Le Fonds Bezos pour la Terre investit 30 millions de dollars dans l'innovation en matière d'IA pour les solutions climatiques et environnementales
- Le Bezos Earth Fund (BEF) alloue 30 millions de dollars américains à 15 équipes mondiales dans la phase II de son Grand Défi IA pour le climat et la nature, chacune recevant jusqu'à 2 millions de dollars américains pour opérationnaliser des solutions basées sur l'IA visant à lutter contre la perte de biodiversité, l'insécurité alimentaire et les risques climatiques.
- L'initiative fait suite à un déploiement de la phase I en mai 2025 au cours duquel 24 bénéficiaires ont reçu 1.2 million de dollars US de financement de démarrage ; le fonds est structuré pour déployer jusqu'à 100 millions de dollars US sur plusieurs années.
- Le modèle de financement associe les entreprises d'IA de pointe et leurs capacités en matière de données (notamment des partenariats avec AWS, Microsoft Research, Google.org et Esri) aux acteurs de terrain de la conservation et du système alimentaire. Les investisseurs institutionnels et institutionnels devraient réfléchir à la manière dont les interventions basées sur l'IA peuvent désormais passer de la validation de principe à la mise à l'échelle (et aux risques) dans les portefeuilles climat/nature.
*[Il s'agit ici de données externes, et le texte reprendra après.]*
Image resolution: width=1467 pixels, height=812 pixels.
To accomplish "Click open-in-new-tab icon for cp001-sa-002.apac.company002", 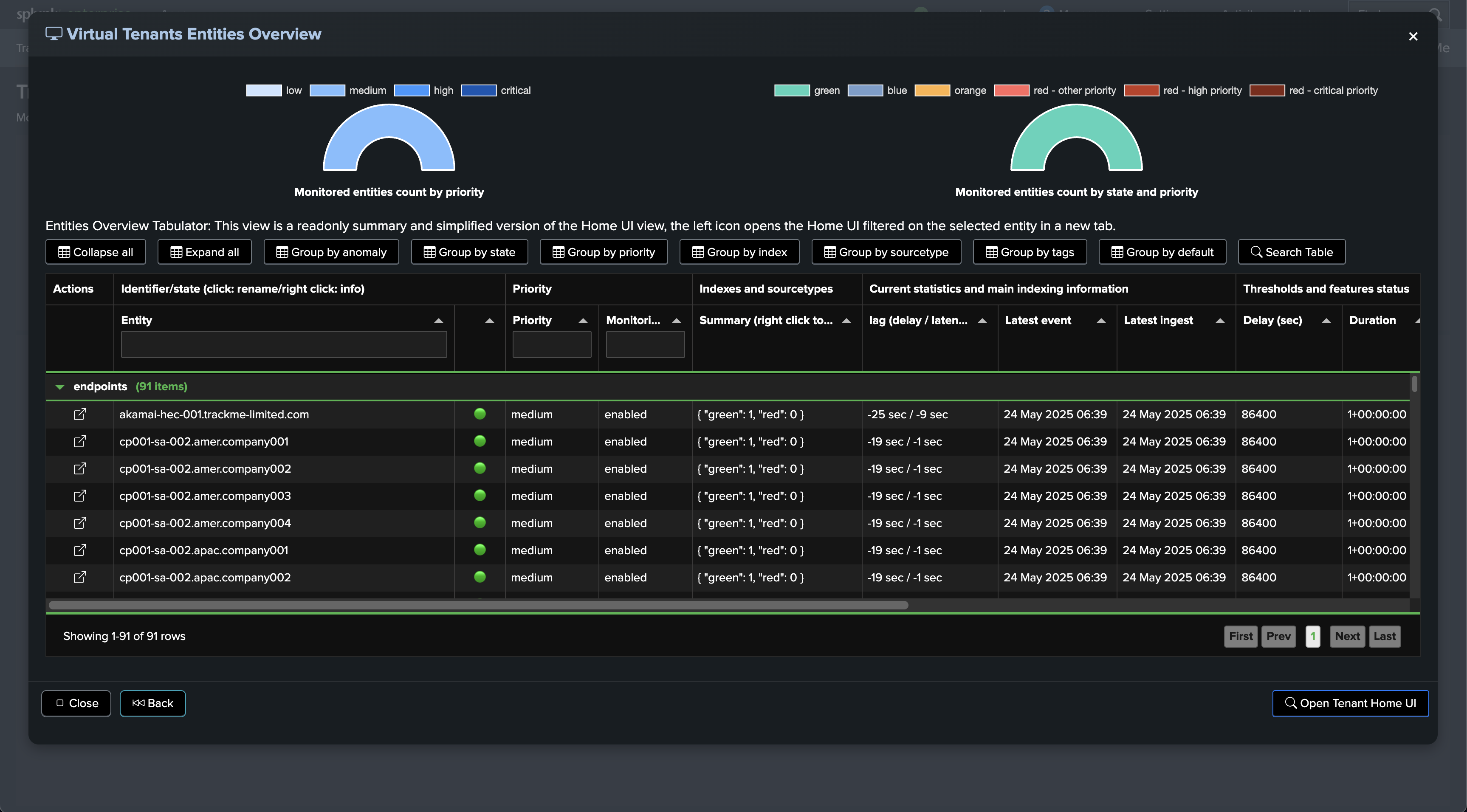I will 80,577.
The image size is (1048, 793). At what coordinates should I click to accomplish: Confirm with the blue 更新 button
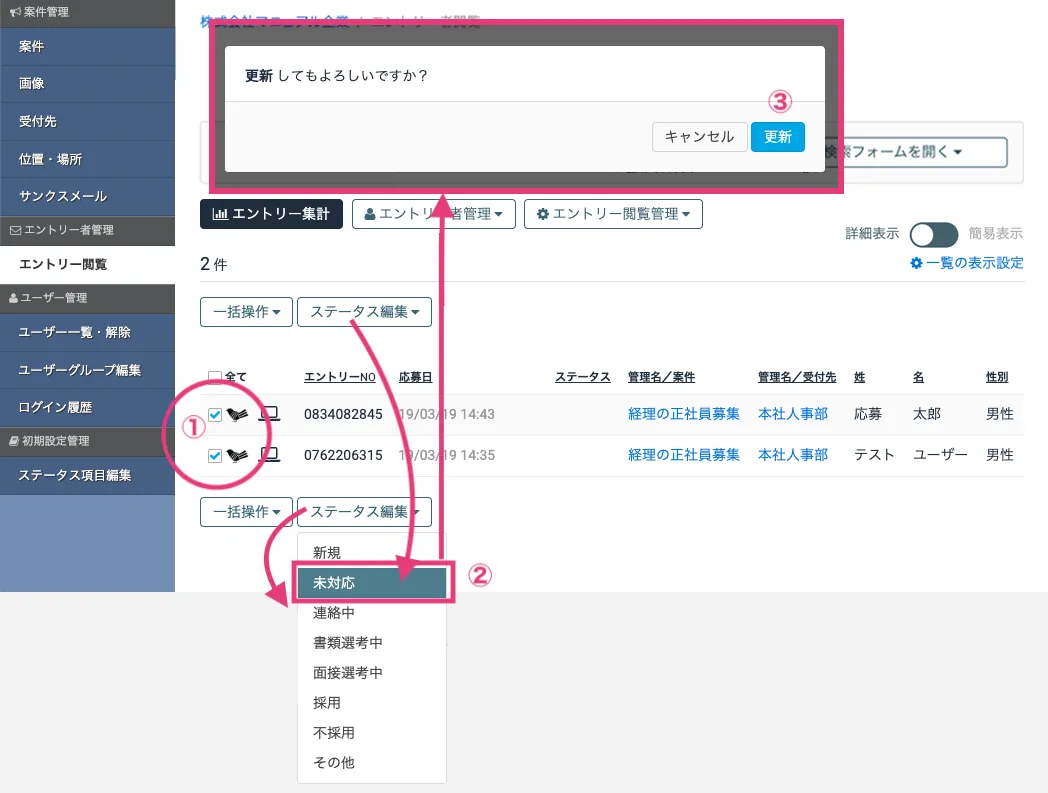pos(777,137)
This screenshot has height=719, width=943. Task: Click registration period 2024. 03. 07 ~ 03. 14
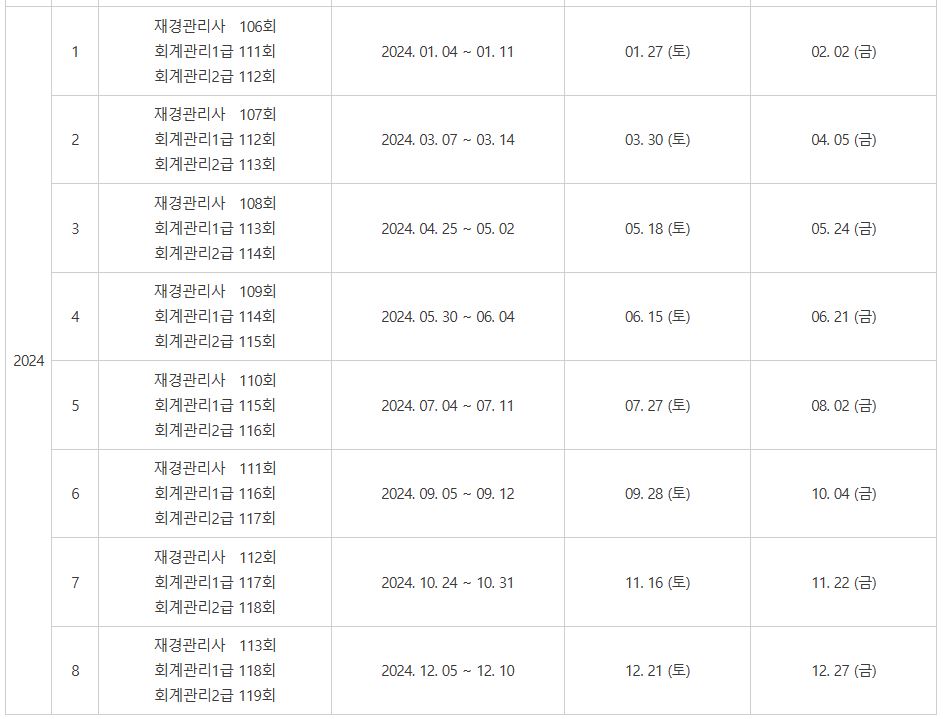point(447,140)
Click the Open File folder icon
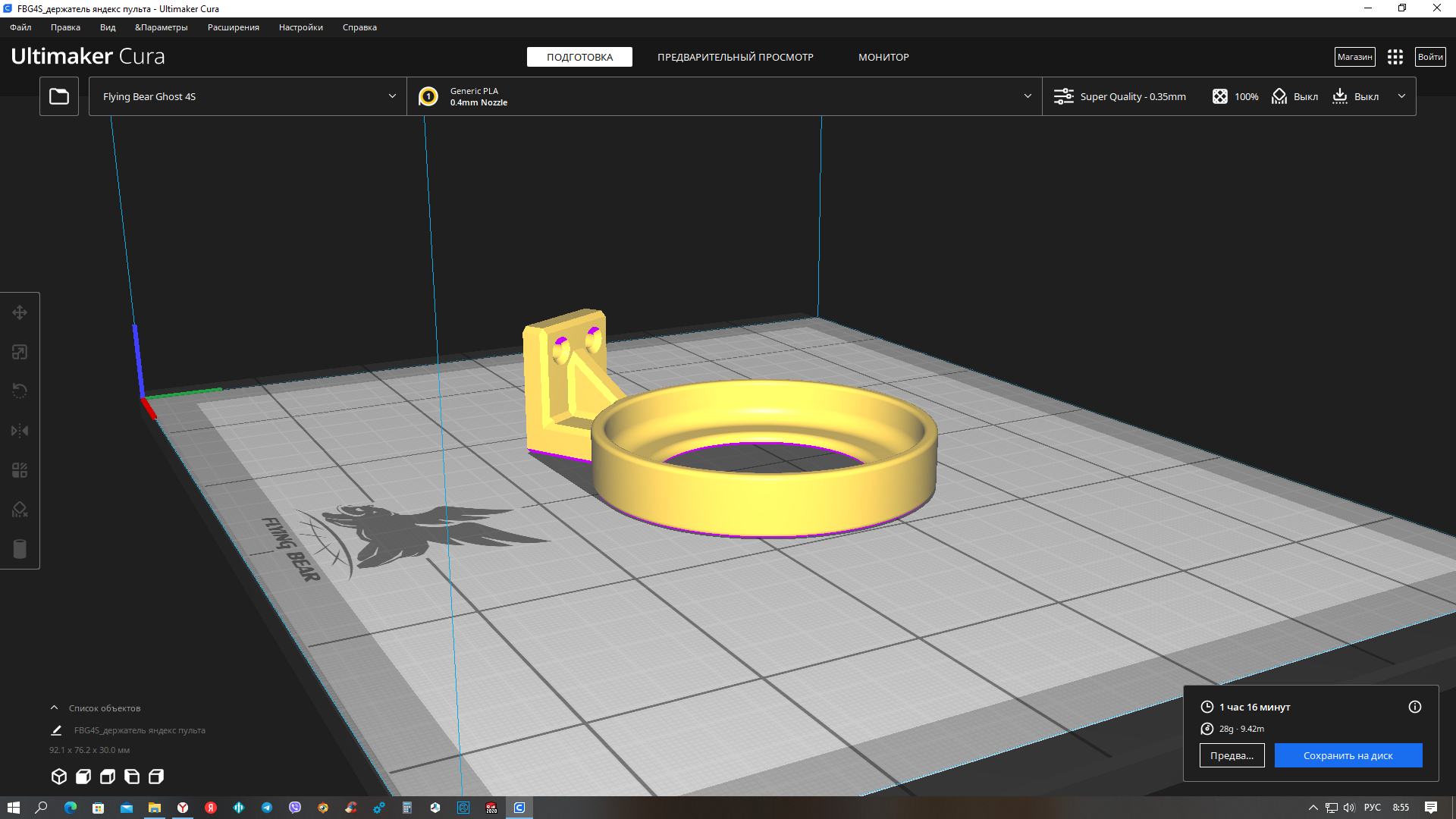Screen dimensions: 1456x819 (59, 96)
Une étape décisive dans le lien entre l'IA et le climat
Le Bezos Earth Fund a confirmé aujourd'hui qu'il allouerait jusqu'à 2 millions de dollars américains à 15 initiatives sélectionnées dans le cadre de la phase II de son Grand Défi « IA pour le climat et la nature ». Le fonds, qui avait annoncé son lancement en avril 2024 avec un engagement de 100 millions de dollars américains pour rapprocher l'IA, le climat et la biodiversité, est désormais entré dans sa phase de mise en œuvre.
Alors que les efforts philanthropiques précédents se concentraient uniquement sur des subventions à la conservation, cette initiative témoigne d'un modèle d'investissement plus complexe : un amorçage précoce, suivi d'un capital de croissance et d'un accès en nature à des plateformes informatiques et d'IA, ainsi qu'à un mentorat par l'intermédiaire d'entreprises technologiques de premier plan. Le fonds s'engage clairement à aligner l'innovation technique sur les acteurs de terrain du climat et de la nature.
Domaines d'intervention et interventions sélectionnées
Le Grand Challenge s'articule autour de trois domaines principaux — protéines durables, optimisation du réseau électrique et conservation de la biodiversité — ainsi qu'une catégorie générique pour les idées disruptives.
Parmi les lauréats de la Phase II :
- Un projet mené par la Wildlife Conservation Society visant à déployer l'IA de vision par ordinateur pour cartographier les systèmes de récifs coralliens résilients au climat.
- Une équipe du Jardin botanique de New York utilise des modèles de vision par ordinateur pour automatiser l’identification des espèces de plantes.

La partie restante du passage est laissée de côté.